Exercise objective:
Find every line in the records below that holds the word "Francesco", and copy each one.

-.-.-

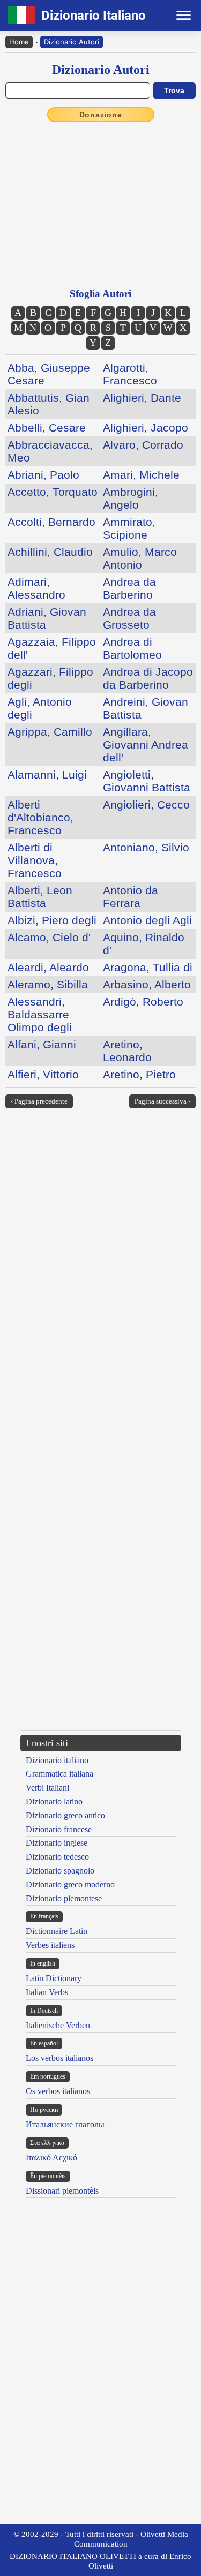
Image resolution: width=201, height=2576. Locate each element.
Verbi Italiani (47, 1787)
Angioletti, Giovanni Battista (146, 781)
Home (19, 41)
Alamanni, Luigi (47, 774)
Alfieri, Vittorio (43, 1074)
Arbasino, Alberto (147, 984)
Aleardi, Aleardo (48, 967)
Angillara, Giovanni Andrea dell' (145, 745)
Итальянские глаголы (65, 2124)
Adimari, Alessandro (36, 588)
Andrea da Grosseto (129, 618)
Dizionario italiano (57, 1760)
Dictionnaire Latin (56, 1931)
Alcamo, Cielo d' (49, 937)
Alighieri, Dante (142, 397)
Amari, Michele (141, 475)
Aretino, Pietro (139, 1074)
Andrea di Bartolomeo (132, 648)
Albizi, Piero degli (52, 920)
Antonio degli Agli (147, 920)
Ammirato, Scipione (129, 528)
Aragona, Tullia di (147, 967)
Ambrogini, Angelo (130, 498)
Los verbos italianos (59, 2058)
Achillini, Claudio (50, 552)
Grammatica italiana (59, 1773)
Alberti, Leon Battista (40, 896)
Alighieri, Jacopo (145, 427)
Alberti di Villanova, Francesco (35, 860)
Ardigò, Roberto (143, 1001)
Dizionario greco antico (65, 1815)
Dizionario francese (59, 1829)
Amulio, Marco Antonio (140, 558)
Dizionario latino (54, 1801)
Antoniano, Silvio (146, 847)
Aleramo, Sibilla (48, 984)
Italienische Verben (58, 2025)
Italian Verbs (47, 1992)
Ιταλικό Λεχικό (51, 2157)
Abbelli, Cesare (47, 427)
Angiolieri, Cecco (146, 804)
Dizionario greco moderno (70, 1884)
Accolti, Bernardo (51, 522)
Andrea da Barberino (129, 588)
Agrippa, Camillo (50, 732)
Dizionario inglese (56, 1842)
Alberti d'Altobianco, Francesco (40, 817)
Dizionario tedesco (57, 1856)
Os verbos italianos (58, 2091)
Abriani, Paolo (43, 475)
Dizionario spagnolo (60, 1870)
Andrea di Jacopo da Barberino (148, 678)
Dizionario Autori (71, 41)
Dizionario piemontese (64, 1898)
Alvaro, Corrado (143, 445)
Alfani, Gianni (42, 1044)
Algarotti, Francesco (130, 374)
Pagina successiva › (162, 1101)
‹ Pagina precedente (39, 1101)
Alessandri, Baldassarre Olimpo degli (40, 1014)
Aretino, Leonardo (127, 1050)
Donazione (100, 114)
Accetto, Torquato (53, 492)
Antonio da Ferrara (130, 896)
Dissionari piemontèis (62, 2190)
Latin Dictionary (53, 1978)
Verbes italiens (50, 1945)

-.-.-

Solved problem:
Alberti di Villanova, Francesco (35, 860)
Alberti d'Altobianco, Francesco (40, 817)
Algarotti, Francesco (130, 374)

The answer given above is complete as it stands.